By opening the Western Hemisphere to Europe, Columbus symbolizes immigration and starting a new life, his supporters say.

“The horrific things that occurred were wrong,” said John F. Calvelli, vice chairman international of the National Italian American Foundation, “but it’s also wrong to use 21st century norms to judge a 15th century explorer.”

After a 2017 white supremacists’ rally in Charlottesville, Virginia, a review of “symbols of hate” in New York City focused on whether to remove the Columbus statue in Columbus Circle, among others. Italian Americans rallied around Columbus, and the statue stayed put.

But some Italian Americans support changing the holiday.

More than 50 scholars of Italian and Italian American culture formed a “NoColumbusDay” group in 2017 and petitioned the federal government to abolish the holiday. They argue Columbus could not discover a land inhabited for centuries and that he enslaved natives and brutalized indigenous people.

“These symbols have become deep emotional touchstones for people,” said Joseph Sciorra, director of the Calandra Italian American Institute at Queens College, City University of New York, a founder of the NoColumbusDay group.

Sciorra, 64, said he’s of a generation that grew up thinking of Columbus and others as heroic explorers — “not as colonists and slave traders.” But he said the move reflects a shift in cultural consciousness.

Making of the Holiday

Born in Genoa, now part of Italy, in 1451, Columbus persuaded Spain’s King Ferdinand II and Queen Isabella to sponsor his expedition to Asia sailing west on uncharted waters. Reaching the Caribbean islands, he mistakenly thought he had reached the East Indies and called the people Indians. He made three more voyages from Europe to the New World.

Myth-making about Columbus can be traced to author Washington Irving glorifying Columbus in 1828 with his best-selling, multi-volume, largely fictional biography, “A History of the Life and Voyages of Christopher Columbus.”

Columbus Day has its roots in efforts to destigmatize Italian Americans when they were discriminated against as an immigrant group. Anti-Italian sentiment reached a fever pitch in 1891, when 11 Sicilians were lynched in New Orleans. President Benjamin Harrison called the lynching “deplorable.”
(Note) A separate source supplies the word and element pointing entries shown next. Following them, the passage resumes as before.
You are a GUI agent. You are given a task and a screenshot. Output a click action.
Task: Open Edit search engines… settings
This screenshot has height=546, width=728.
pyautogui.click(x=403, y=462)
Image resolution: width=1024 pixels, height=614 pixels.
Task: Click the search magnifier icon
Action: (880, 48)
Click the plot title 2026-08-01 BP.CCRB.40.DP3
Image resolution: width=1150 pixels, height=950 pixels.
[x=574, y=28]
The next year, Harrison signed the first official proclamation recognizing Columbus Day, saying the day should celebrate the 400th anniversary of the discovery of America and calling Columbus “the pioneer of progress and enlightenment.”
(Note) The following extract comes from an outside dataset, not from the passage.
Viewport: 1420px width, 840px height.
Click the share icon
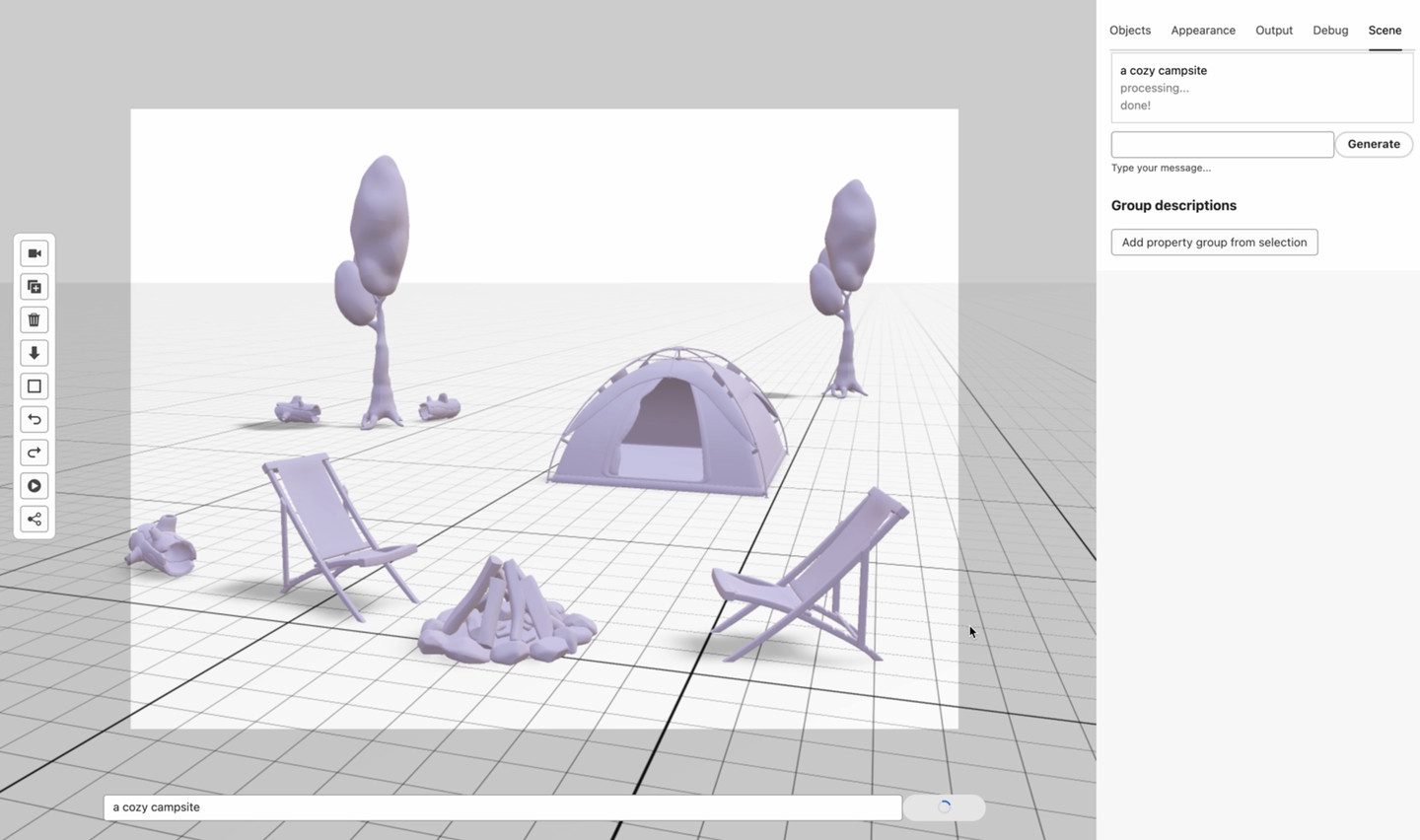coord(35,520)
By the time Columbus Day became a federal holiday in 1968, 45 states already recognized it, according to a 2014 Congressional Research Service report. (Already in 1934, President Franklin D. Roosevelt designated it a national holiday.)

By making it a federal holiday, the report said, “Congress believed that the nation would be honoring the courage and determination which enabled generations of immigrants from many nations to find freedom and opportunity in America.”
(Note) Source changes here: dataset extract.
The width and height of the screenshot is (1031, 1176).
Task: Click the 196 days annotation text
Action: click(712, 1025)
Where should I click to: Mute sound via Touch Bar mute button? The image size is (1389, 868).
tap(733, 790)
But James W. Loewen, author of the 1995 bestseller, “Lies My Teacher Told Me: Everything Your American History Textbook Got Wrong,” and several other books debunking myths in American history, argues Columbus Day has outlived its usefulness.

“Pick another outstanding Italian American to honor,” he said.

For Lente in New Mexico, renaming the holiday is “monumental.”

“Now for my children and unknown grandchildren, it’s in the books,” he said.

Marsha Mercer is an independent journalist.